Commsioned by The Halve Maen, Holland 

Hand fabricated brass navigational dividers. Based on examples recovered from Mary Rose (1545). Other dividers, including later Dutch and earlier Roman examples are also available

A set of Napiers Bones in boxwood, with an oak and birch frame. Used for multiplication of large numbers since the 17th Century using adjacent diagonal numbers.
Now in a private collection.

Beech shovel carved from a single piece of wood. Based on examples recovered from Mary Rose (1545). Metal shoe not added.

Stained boxwood whip with turned bone inserts, brass fittings and hemp cord. There is also a garnet inserted in the end.
Made for a private client. Other whips are available, usually made to order. OVER 18s ONLY

Spalted boxwood writing set.
Comprising of: inkwell (based on the horn version recovered from Mary Rose), pen pot and pounce pot. The inkwell in hung on a hand woven silk ribbon. Shown with turkey, goose and swan quills.
Versions of these are available on the writing page.

Turned bone rosary, based on an example recovered from Galway, Ireland. The beaded form of the cross is similar to the boxwood one recovered from Mary Rose.
Other rosaries can be found here

Carved boxwood crucifixion panel, made with reference to medieval pieces
Now in a private collection.

A two-part hinged leather dog collar with hand-cut brass studs, fixed with a pin. Later this had a matching studded lead. Katy (our spaniel) was very proud to wear this at period events! Made with reference to medieval illustrations and extant examples, but adapted for practical purposes.
A fine collection of dog collars can be seen at Leeds Castle in Kent.

Demonstrating comb making at Haddon Hall in Derbyshire, using authentic and handmade tools.
Comb making is repetitive work requiring patience and skill. All my combs are cut by hand using simple tools, each tooth being finished by hand with files and scraping to achieve the highest finish.
Available on the hygiene page as available.
Engraving, carving, pierce work and colouring are available, as are special profiles and shapes.

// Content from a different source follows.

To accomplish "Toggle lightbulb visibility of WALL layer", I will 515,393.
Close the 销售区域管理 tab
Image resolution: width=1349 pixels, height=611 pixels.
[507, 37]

A crucifixion panel carved from boxwood, then painted and gilded, with an applied pewter cross. Made with reference to medieval illustrations and architecture.
Now in a private collection.

A selection of turned pieces made from Tudor Mary Rose examples. The item in parts (front left) is a spile and shive set used as a spout in beer barrels. Many of these were found on the ship…
Front right is a canister made from ash (the originals were poplar).
Behind is a sand timer with turned ends. A few of this type of end were recovered together with flat hexagonal ones. Both can be found on the domestic page.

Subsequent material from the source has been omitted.